By Brooke Schmidt
Many Oscar-nominated films often have an underlying agenda. They want something from you, whether it’s money or emotional investment. “Brooklyn,” however, is not one of those films.
The film is an honest tale of a girl uprooted from her home in search of a better life, where she finds friendship and love, only to be taken back home due to tragedy. But that’s just the basic plot. As a viewer, I found myself instantly enthralled from the moment the first scene began until the final credits rolled.
Unlike many high concept films, “Brooklyn” is a simple story. Saoirse Ronan plays Eilis (pronounced Ay-lish), a young woman who leaves her beloved sister and mother in Ireland so she can search for prosperity in America. As the name of the film suggests, she winds up in Brooklyn, N.Y., where she must deal with events entirely out of her comfort zone. While the story eventually becomes romantic after the introduction of Emory Cohen’s character, Tony, Eilis is the main focus. Even when she must choose between two men, she is really choosing between two homes — the one she’s made in America and the one in Ireland where she was born.
Now that the Academy of Motion Picture Arts and Sciences has nominated “Brooklyn” for best picture and Ronan as best actress in a leading role, more people are becoming aware of the movie. Months earlier, “Brooklyn” was an indie film not many people knew of that opened at Sundance Film Festival. Yet, the film offers so much more than people give it credit for.
The wardrobe and production design are flawless, outfitting both the cast and the scenes with period-accurate beauty. The cinematography is equally as beautiful — it’s a true joy to look at — and that further emphasizes the romance. Whether it’s the romantic nature of the time or the romantic elements of the story, the cinematography and overall design really emphasize this quality.

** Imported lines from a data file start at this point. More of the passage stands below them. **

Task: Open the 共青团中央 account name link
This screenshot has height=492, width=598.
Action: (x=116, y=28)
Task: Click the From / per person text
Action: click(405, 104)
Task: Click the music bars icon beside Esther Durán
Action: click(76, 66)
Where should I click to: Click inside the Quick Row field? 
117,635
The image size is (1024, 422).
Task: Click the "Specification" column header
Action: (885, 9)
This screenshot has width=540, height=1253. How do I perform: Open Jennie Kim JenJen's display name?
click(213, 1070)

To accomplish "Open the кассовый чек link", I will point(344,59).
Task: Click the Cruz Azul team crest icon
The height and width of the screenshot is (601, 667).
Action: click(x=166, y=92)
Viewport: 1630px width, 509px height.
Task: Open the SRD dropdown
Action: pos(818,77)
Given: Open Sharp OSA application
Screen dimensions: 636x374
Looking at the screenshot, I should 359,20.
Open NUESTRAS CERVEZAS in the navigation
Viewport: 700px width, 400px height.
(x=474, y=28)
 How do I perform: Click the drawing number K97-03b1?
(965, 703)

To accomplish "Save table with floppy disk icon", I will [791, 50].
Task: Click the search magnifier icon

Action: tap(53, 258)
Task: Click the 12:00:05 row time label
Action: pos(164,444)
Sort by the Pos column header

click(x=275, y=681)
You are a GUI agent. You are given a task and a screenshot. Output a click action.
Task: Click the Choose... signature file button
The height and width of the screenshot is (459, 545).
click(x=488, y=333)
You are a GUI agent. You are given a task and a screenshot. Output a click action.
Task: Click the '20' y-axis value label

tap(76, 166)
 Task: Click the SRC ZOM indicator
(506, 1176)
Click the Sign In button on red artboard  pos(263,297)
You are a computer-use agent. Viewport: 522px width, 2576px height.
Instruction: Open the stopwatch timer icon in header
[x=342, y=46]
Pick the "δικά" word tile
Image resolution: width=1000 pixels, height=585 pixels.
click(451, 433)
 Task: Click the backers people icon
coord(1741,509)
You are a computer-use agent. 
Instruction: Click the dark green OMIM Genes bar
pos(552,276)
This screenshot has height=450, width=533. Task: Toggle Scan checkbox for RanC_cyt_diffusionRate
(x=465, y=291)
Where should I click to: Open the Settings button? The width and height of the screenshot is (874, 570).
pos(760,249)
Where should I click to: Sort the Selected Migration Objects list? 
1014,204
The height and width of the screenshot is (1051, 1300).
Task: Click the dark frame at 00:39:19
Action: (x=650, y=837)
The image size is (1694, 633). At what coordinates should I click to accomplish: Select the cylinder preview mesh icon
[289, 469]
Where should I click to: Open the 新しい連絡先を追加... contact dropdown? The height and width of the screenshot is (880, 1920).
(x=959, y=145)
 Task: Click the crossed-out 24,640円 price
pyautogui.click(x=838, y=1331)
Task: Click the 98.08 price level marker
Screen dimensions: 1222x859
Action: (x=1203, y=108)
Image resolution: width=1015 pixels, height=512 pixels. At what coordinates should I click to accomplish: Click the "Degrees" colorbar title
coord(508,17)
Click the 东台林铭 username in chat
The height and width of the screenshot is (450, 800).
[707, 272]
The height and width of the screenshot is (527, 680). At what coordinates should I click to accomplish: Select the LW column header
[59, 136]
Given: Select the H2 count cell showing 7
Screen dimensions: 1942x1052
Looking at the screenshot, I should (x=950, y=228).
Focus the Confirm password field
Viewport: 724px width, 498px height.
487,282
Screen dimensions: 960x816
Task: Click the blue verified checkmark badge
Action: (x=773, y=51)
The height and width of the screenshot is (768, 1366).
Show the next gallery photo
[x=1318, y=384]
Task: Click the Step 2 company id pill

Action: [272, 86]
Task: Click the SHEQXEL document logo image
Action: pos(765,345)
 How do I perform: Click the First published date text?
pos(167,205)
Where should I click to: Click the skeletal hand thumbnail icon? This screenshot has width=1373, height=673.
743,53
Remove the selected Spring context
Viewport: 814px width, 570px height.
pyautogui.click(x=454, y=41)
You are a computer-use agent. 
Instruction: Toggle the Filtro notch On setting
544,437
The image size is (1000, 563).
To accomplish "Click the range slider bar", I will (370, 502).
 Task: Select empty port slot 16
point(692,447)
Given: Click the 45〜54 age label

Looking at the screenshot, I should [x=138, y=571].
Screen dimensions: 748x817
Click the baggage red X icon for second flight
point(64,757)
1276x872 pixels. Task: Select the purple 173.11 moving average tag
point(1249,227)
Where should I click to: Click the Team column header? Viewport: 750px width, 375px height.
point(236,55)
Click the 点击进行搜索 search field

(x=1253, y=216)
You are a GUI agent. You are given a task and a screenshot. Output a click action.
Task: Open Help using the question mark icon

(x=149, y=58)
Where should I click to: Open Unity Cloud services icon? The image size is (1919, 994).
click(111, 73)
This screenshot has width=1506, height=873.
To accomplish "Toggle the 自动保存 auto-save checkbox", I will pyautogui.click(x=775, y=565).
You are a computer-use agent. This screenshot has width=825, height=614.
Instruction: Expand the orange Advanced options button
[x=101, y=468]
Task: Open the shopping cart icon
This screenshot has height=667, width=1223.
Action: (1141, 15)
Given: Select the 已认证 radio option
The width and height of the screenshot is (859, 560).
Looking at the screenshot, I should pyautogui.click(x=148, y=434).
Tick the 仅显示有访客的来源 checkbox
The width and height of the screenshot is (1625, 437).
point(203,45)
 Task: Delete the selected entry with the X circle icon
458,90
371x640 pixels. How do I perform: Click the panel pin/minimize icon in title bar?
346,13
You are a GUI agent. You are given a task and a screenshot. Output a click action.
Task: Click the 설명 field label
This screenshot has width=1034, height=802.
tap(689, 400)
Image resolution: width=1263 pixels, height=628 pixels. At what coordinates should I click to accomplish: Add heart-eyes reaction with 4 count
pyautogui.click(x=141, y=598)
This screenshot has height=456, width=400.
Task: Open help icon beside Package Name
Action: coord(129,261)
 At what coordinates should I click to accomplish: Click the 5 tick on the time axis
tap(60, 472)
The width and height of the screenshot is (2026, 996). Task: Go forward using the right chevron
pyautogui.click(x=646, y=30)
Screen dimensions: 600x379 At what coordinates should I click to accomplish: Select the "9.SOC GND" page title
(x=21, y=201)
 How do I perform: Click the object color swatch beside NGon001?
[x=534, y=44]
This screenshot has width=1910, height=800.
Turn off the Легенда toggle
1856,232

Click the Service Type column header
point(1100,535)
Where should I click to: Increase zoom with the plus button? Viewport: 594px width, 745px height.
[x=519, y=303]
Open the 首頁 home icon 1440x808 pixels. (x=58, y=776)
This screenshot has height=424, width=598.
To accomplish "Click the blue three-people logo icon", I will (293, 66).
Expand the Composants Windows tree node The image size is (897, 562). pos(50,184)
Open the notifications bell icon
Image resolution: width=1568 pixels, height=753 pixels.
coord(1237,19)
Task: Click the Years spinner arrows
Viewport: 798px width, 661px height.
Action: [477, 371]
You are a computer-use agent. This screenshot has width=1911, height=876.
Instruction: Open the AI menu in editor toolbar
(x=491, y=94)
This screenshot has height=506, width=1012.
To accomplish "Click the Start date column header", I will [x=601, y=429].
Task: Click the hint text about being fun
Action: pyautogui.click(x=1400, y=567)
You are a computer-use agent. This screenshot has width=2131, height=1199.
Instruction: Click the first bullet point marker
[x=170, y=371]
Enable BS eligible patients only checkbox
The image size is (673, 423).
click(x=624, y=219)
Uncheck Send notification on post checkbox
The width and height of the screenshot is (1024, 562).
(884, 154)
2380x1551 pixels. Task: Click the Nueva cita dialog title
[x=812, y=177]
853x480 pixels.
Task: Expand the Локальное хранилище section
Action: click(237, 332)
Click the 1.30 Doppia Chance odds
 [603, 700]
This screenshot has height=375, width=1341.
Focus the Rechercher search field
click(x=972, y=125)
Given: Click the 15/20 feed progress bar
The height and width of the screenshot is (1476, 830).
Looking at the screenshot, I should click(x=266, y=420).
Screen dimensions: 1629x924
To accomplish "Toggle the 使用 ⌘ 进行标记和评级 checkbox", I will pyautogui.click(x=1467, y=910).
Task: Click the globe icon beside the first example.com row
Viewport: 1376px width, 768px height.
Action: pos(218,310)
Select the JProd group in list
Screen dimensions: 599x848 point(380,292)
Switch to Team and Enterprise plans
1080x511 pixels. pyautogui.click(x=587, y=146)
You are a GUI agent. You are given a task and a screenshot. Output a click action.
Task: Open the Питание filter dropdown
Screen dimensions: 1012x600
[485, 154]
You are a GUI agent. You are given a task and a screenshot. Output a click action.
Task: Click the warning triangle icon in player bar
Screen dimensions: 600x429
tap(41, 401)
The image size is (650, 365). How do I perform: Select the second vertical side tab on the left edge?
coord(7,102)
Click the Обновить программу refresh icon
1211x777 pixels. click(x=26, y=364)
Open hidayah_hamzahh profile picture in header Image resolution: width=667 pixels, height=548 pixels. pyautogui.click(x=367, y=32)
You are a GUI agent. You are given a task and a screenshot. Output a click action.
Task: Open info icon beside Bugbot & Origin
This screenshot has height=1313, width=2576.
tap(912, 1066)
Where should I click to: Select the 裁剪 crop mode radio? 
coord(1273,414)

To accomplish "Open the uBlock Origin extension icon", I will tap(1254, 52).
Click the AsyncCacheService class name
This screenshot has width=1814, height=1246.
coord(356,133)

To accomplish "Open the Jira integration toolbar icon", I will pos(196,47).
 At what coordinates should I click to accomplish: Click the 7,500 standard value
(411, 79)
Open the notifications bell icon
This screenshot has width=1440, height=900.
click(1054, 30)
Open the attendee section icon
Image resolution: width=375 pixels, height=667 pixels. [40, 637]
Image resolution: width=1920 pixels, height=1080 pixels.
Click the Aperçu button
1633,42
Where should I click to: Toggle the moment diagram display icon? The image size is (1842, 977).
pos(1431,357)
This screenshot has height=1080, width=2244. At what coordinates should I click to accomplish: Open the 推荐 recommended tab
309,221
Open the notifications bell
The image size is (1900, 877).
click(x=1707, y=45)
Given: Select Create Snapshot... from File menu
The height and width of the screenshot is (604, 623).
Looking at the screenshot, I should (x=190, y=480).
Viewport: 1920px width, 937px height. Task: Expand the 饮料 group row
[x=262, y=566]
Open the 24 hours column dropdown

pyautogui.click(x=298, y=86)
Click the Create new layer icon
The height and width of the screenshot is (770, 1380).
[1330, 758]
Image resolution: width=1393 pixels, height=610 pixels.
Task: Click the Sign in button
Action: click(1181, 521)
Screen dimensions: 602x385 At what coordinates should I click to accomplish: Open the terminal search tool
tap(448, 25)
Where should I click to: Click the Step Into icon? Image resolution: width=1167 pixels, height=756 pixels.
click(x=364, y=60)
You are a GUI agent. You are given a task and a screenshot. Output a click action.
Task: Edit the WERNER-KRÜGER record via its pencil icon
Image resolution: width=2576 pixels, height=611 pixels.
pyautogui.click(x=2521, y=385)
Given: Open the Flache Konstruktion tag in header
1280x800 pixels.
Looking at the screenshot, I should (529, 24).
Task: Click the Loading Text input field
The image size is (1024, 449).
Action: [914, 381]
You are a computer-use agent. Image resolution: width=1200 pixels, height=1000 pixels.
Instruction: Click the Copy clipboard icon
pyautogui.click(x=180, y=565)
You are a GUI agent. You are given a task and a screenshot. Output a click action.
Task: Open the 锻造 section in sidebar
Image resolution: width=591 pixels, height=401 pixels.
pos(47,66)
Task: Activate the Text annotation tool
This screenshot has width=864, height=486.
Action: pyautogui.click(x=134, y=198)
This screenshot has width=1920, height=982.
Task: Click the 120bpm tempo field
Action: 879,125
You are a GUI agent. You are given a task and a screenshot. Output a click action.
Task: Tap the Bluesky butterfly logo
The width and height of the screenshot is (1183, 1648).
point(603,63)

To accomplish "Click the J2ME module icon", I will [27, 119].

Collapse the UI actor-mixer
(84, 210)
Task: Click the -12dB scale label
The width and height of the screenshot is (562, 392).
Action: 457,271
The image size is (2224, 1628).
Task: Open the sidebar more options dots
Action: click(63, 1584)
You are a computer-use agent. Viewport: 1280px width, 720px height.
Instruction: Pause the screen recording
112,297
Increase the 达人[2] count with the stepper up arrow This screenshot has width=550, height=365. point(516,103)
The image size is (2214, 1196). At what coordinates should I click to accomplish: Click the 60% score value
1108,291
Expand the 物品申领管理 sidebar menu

“I never would have thought I’d get as emotionally invested in (‘Brooklyn’) as I was, but I got more than a little choked up,” Matt Atchity, editor-in-chief of Rotten Tomatoes, wrote in his review. “And I found myself, in the third act of that movie, getting really anxious, and then I realized I was really invested and really worried about the choices that Saoirse’s character was going to make.”
Like Atchity, I found myself cheering and yelling and crying over the film. Viewers can’t help but to root Eilis on throughout every point of the film, including when she finally leaves Ireland and gets a new job in America. The connection that the audience develops with Eilis makes the scenes when she’s presented with difficulty gripping. Eilis is such a sweet girl and as an audience, we experience her triumphs and tribulations with her. This intimacy creates a bond between protagonist and audience. Seeing her succeed makes it feel as if you have succeeded as well, and that’s a beautiful and necessary relationship in a film.
While there is little chance “Brooklyn” will win any of the Oscars for which it was nominated, it is a beautiful film that deserves to be seen by the masses. It’s worth it just to watch Ronan’s incredible performance, if not to see the beautiful cinematography. Ronan fits the role like a glove and it is truly a sight to see.